Provided text:

┄┄┄┄┄┄

Sam Fireman survived the Holocaust in part to honor his younger brother. Aaron Fireman died after blowing up a crematorium in a show of defiance at Auschwitz.
“He told me to stay alive and tell people what happened,” Sam Fireman said as he left the Colorado Senate chamber Tuesday.
Fireman spoke after state legislators passed joint resolutions condemning the current genocide in Darfur, Sudan, and declaring April 15-22 Holocaust Awareness Week.
The tale of Nazi concentration camps needs telling at least once a year because of what the Fireman brothers suffered. Among other things, Sam was forced to collect the bodies of those who died in Dr. Josef Mengele’s medical experiments.
“My heart was like steel,” said Fireman, 93.
My heart was like mush when I passed through what’s left of the Dachau concentration camp recently. It’s hard to explain why without pictures. So I invite readers to go to my blog. It’s at blogs.denverpost.com/spencer. Scroll to the bottom where it says Jim Spencer’s Photo Galleries. Put on some earphones. Then click on the gallery marked “Dachau,” watch the slide show and listen to the voice-over.
When you’re finished, I hope I will have explained why Fireman’s presence at the General Assembly mattered so much.
The speeches given by Sens. Brandon Shaffer, Ken Gordon, Shawn Mitchell and Josh Penry on Tuesday were heartfelt. But nothing speaks to the evil of the Holocaust like staring at crematoriums similar to the one Aaron Fireman gave his life to destroy.
When Shaffer told colleagues that Coloradans should use this week “to teach the Holocaust as a human tragedy,” he wasn’t exaggerating. Even as thugs hack people to death in Darfur, even as the nation reels from 32 murders at Virginia Tech, the worst shooting in modern U.S. history, lessons of a horror that ended 62 years ago need to capture attention.
Sen. Suzanne Williams read a journal entry from a student who last summer toured the Majdanek concentration camp in Poland.
“It is sick how close the camp is to town,” the student wrote. “How did people sleep at night?”
You could ask the same thing at Dachau, where the town abutted the rotting core of human malevolence while its residents refused to acknowledge the stench.
Gordon said he used to ask his father about the Holocaust.
“Dad,” Gordon would say, “how did this happen?”
“Hitler was a madman,” Gordon’s father would reply.
It cannot be that simple.
“How can it be that a whole nation will follow a madman?” Gordon asked his Senate colleagues.
Each of us gets to answer – and answer for – that one.
“Fear of ‘the other,”‘ Gordon said. “Leadership has used it in every society. When there’s fear, leadership tells you, ‘We can save you.’
“In the U.S., we’re not immune to these manipulations.”
Surely not in incremental ways.
First, we learn to fear someone for the color of his skin, his religion, his clothes, his culture, his accent or where he came from. Then, we learn to hate him for being different from us. Finally, we learn to blame him for our problems.
“When fascism comes to the U.S.,” Gordon reminded, “it is not going to look like Adolf Hitler.”
Wherever fascism succeeds, it eventually looks a lot like the reflections in individual mirrors.
Whatever else is happening around us, the Holocaust continues to challenge us personally.
“This is the definition of bad,” Shaffer said of the slaughter of millions of Jews, gypsies, homosexuals, war prisoners and political dissidents. “It reminds us of the terrible things human beings have the potential to do to each other. It causes us to think: ‘What would I have done?”‘
That is not a rhetorical question. It never will be.

┄┄┄┄┄┄

Dataset section:
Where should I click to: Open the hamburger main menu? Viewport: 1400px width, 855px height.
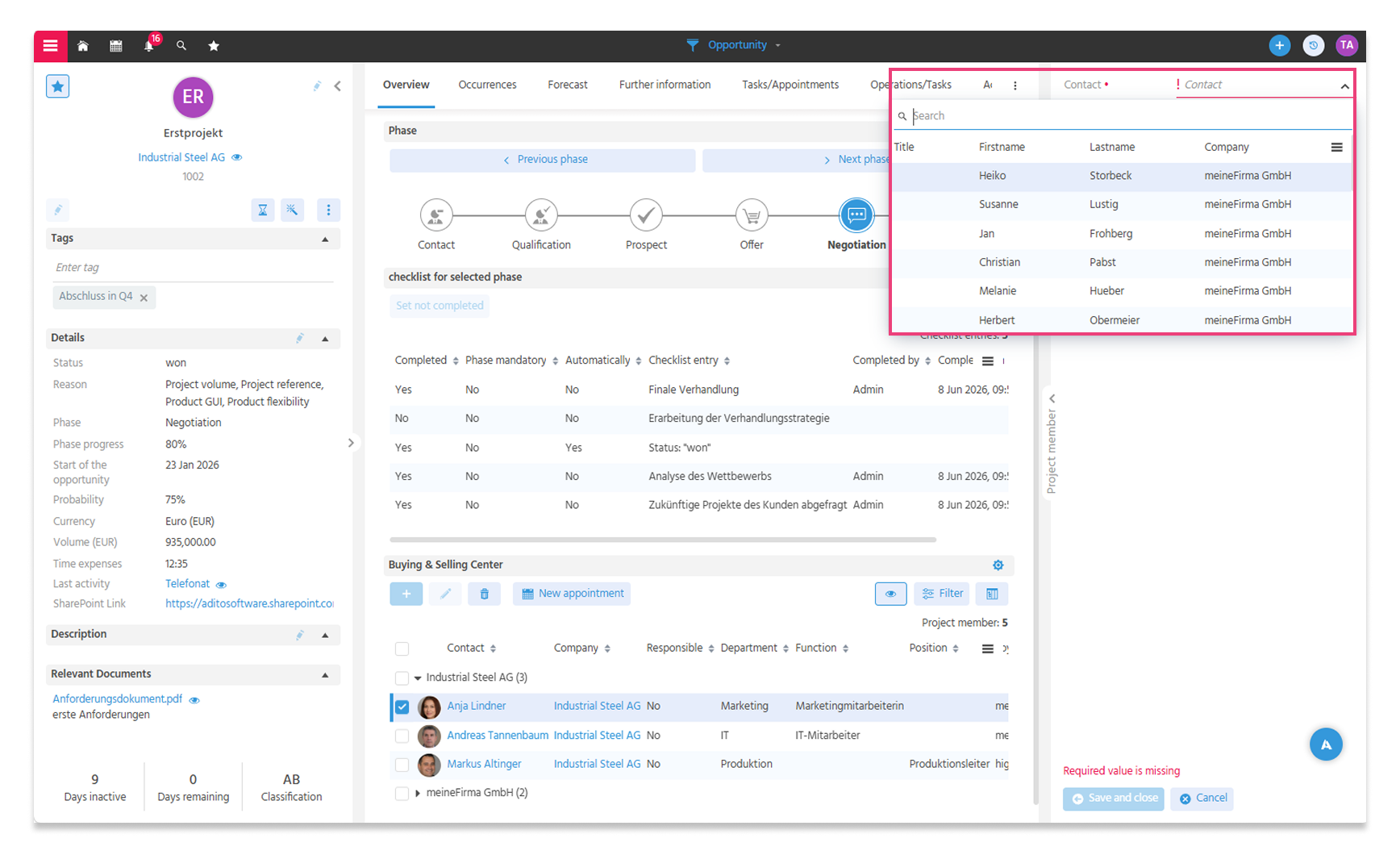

┄┄┄┄┄┄

What to work on:
a: In the Holocaust article, what reason is given for Sam Fireman surviving the Holocaust?
b: Reproduce the text of the Holocaust article between "Sam Fireman survived" and "Holocaust Awareness Week.", inclusive.

Solutions per task:
a: Sam Fireman survived partly to honor his younger brother, Aaron, who died after blowing up a crematorium at Auschwitz. Aaron had told him to stay alive and tell people what happened.

b:
Sam Fireman survived the Holocaust in part to honor his younger brother. Aaron Fireman died after blowing up a crematorium in a show of defiance at Auschwitz.
“He told me to stay alive and tell people what happened,” Sam Fireman said as he left the Colorado Senate chamber Tuesday.
Fireman spoke after state legislators passed joint resolutions condemning the current genocide in Darfur, Sudan, and declaring April 15-22 Holocaust Awareness Week.